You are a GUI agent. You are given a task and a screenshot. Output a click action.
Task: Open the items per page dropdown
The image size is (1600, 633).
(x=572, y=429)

━━━

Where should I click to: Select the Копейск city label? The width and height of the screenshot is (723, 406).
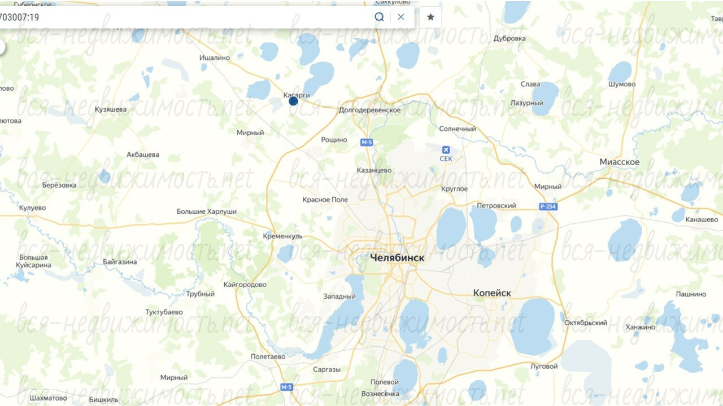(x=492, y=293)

━━━

DIRECTIONS FOR THIS TASK: Rewrite the lines starting at "You are a GUI" and ending at "(x=572, y=429)", request lines included. Scale each answer coordinate by 1.9 and round to the nearest whole number, with halves rounding up, and leave every other number unchanged.

TASK OUTPUT:
You are a GUI agent. You are given a task and a screenshot. Output a click action.
Task: Open the items per page dropdown
The image size is (1600, 633).
(x=1087, y=815)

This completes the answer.